* Your assignment:
Using the entries below, write out the line with "asia simpson (1154, 1084)", the line with "dank cute xnxx (1370, 1145)", and every line in between, exactly as each is written.

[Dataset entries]
..............................

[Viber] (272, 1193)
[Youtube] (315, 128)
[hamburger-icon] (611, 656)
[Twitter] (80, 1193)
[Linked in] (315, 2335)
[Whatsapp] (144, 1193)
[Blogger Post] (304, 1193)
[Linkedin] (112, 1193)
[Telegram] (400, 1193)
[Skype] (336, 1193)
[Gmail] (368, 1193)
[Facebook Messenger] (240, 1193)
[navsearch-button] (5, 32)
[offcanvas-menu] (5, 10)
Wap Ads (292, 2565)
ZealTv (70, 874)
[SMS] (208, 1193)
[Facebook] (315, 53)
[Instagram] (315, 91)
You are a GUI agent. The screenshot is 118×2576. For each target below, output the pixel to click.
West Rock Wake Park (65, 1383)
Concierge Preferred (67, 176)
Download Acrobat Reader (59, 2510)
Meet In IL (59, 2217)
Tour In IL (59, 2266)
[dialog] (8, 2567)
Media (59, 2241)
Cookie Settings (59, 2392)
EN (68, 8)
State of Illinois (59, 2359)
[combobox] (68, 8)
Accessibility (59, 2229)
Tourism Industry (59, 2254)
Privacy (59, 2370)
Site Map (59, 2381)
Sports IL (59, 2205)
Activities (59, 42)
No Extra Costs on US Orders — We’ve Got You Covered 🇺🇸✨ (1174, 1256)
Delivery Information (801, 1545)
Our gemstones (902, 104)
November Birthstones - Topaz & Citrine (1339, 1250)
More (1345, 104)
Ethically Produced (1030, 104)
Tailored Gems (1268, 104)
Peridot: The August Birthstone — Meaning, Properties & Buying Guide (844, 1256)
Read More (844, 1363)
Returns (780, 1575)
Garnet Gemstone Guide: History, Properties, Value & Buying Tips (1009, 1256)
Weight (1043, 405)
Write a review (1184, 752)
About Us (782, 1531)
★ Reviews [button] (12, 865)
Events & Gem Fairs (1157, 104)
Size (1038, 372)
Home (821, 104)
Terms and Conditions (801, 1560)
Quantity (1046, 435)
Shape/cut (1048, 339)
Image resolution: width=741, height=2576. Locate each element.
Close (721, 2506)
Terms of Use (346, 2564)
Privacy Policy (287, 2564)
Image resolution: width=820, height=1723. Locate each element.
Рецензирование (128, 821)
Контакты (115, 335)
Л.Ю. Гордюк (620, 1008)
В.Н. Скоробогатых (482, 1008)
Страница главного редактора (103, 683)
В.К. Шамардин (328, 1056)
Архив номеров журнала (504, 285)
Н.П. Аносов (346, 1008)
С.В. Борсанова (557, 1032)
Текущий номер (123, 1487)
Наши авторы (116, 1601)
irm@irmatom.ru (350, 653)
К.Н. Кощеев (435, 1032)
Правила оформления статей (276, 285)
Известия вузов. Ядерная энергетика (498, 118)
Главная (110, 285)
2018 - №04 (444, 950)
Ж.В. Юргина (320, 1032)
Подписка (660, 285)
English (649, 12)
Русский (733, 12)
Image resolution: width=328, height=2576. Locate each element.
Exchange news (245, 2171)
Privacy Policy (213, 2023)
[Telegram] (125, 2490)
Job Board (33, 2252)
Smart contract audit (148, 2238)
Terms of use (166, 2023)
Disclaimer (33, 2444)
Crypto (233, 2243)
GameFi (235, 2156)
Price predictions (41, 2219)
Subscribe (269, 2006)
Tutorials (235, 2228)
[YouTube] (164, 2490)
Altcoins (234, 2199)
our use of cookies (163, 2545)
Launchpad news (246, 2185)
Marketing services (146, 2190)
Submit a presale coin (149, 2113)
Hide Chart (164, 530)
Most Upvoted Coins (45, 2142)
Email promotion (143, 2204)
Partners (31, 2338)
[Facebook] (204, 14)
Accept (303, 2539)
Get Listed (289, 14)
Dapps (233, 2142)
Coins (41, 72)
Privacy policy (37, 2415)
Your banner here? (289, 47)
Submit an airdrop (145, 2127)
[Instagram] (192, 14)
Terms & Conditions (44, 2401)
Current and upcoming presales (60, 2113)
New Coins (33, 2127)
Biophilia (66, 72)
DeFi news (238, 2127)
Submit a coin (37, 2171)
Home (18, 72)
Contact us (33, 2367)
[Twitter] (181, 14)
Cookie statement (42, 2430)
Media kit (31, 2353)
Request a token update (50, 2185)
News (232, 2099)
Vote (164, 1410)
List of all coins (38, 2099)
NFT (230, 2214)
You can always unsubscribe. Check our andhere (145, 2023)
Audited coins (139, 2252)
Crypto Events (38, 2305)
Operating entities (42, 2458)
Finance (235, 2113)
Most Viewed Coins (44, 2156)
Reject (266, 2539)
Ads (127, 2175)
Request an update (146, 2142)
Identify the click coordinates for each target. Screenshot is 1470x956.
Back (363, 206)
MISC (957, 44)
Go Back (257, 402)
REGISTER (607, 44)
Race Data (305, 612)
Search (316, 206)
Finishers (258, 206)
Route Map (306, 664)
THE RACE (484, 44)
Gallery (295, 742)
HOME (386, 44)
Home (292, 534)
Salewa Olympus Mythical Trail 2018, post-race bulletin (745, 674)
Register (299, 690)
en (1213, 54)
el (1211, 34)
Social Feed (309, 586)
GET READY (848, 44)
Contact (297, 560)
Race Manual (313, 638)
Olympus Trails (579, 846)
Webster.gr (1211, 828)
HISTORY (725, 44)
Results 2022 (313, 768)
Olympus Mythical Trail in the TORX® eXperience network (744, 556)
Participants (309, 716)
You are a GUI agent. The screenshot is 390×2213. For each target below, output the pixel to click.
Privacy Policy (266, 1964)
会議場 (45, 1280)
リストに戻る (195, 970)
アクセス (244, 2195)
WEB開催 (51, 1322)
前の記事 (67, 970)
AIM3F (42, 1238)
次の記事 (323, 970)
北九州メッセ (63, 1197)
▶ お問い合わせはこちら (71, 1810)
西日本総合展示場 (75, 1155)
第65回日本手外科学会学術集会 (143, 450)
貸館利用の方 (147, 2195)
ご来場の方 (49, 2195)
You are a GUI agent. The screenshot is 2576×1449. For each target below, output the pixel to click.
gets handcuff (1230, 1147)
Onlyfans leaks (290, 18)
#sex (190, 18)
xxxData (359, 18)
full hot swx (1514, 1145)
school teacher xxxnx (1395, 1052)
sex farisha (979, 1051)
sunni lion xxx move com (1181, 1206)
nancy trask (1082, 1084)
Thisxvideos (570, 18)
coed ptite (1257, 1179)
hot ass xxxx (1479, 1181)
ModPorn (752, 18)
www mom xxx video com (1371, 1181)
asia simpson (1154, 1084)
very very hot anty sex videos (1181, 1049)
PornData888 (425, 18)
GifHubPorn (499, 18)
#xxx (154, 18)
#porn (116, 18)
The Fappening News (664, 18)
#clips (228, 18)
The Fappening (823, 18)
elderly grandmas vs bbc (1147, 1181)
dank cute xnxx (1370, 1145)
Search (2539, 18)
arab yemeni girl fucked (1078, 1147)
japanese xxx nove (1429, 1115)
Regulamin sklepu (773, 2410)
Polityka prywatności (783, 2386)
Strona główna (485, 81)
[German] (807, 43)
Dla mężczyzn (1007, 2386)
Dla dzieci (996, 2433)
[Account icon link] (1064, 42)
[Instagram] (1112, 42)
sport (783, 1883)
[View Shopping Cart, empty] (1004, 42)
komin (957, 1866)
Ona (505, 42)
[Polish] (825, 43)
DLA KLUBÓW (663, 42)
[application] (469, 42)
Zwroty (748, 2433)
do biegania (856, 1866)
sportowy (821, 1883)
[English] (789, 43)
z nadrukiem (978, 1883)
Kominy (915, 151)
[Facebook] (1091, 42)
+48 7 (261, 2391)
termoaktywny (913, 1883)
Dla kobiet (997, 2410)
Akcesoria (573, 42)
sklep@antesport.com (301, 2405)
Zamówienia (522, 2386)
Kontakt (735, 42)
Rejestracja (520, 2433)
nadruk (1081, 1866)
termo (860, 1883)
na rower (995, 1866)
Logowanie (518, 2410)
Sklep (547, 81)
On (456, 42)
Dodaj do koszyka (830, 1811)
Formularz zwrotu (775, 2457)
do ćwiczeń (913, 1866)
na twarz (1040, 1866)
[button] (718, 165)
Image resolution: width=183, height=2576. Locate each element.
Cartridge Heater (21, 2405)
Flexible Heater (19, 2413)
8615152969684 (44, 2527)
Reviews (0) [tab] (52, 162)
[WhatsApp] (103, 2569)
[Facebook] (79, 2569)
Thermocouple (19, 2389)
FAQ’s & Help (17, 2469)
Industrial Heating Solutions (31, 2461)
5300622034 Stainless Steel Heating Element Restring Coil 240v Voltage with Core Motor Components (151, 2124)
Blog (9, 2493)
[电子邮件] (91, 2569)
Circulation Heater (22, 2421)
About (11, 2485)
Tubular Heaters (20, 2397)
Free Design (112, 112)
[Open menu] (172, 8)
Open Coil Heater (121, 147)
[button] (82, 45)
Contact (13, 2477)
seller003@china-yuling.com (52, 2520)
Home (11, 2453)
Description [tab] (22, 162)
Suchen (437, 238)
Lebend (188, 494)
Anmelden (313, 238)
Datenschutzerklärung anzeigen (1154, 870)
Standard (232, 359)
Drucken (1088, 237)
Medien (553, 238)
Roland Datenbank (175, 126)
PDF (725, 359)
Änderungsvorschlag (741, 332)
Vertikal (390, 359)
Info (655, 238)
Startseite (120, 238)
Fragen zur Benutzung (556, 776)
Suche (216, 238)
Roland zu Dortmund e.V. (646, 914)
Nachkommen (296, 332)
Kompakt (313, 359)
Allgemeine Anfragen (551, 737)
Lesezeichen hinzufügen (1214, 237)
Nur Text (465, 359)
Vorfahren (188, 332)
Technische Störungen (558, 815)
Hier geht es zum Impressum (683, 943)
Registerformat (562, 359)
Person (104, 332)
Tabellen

..............................

* Task solution:
asia simpson (1154, 1084)
very very hot anty sex videos (1181, 1049)
PornData888 (425, 18)
GifHubPorn (499, 18)
#xxx (154, 18)
#porn (116, 18)
The Fappening News (664, 18)
#clips (228, 18)
The Fappening (823, 18)
elderly grandmas vs bbc (1147, 1181)
dank cute xnxx (1370, 1145)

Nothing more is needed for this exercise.